Methods: A web application, GridBUGS, was built and tested to execute WinBUGS 1.4[1], with the WBDiff addon[2], on Johnson & Johnson's grid[3], which enables using hundreds of high-end dedicated machines, with processing power that exceeds 1200 Gflops.

The web interface was built using a Java based client framework that provides a rich graphical user interface. The interface provides many useful utilities for submitting Bayesian models with multiple input files such as script generation, input editing, automatic input checking, execution concurrency, and chain randomization. Additionally, it provides tools for monitoring and retrieving submitted models, such as customizable downloads, early result retrieval, and auto-refreshing tables. We illustrate the implementation of this tool by analyzing a PK dataset and comparing the results with the estimates obtained through the NONMEM software.

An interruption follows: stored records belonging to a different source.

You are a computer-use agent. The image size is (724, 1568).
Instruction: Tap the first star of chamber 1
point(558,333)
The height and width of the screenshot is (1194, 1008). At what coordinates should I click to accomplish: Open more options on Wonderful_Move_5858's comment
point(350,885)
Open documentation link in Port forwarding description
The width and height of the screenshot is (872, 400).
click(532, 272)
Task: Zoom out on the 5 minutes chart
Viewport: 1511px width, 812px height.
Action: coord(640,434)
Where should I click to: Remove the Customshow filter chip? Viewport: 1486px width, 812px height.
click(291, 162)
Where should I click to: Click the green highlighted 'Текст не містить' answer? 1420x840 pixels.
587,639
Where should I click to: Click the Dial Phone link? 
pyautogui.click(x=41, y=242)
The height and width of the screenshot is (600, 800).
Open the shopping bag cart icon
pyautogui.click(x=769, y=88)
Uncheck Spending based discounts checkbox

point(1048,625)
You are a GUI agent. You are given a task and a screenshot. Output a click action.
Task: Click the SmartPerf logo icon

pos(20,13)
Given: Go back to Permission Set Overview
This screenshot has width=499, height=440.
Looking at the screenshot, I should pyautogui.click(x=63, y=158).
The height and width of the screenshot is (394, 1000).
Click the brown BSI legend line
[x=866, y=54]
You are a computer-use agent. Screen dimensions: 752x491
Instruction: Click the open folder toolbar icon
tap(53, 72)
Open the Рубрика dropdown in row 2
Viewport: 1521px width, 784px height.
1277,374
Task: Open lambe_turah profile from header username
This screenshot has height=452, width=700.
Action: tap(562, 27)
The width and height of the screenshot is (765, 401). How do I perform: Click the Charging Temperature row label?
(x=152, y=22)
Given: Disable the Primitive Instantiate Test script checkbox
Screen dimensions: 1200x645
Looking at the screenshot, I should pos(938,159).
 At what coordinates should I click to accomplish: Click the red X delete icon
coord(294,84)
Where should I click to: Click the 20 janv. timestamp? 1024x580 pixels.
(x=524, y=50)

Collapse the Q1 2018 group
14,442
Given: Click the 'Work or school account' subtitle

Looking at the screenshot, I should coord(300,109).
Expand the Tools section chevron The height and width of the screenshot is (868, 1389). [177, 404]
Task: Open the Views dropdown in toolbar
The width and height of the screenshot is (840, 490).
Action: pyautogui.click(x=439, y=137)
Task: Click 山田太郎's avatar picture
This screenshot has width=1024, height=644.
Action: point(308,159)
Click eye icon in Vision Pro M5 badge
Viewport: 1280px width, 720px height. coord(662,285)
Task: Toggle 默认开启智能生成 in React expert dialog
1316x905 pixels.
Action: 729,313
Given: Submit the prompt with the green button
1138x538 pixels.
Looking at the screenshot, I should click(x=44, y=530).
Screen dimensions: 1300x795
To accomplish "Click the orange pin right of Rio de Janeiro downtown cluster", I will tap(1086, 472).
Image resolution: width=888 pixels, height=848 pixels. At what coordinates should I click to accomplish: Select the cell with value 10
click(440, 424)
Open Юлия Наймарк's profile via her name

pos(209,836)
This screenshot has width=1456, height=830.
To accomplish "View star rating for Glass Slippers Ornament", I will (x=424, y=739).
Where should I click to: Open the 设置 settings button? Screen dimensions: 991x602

Study Case and Results: A PK dataset was simulated using three-compartment closed form model with infusion input for different doses. A log-normal error model was assumed and both inter-individual and intra-individual variabilities were considered. Differential equations describing the three-compartment model were then used to fit the above data using both GridBUGS and NONMEM (FO method). A very good agreement was observed between the two results.

Conclusions: GridBUGS is a useful tool for model development that provides researchers with vast flexibility to expedite, explore and subsequently incorporate diverse statistical objectives in model building. This web-based application could be implemented both in parallel and serial methodologies to execute both differential and closed-form models. Although, expediting the computation is dependent on many factors, such as, nature of the model, size of the dataset, number of burn-in iterations, and number of the required iterations for convergence, for the present study case, an exponential reduction in run time was achieved as number of nodes increases. As shown in Figure 11, the optimum number of nodes (processors) for our study case was between three to six processors. Using three processes has resulted in 64% reduction in run time while using six processors resulted in 78% reduction. The asymptote value of run time reduction is around 80%.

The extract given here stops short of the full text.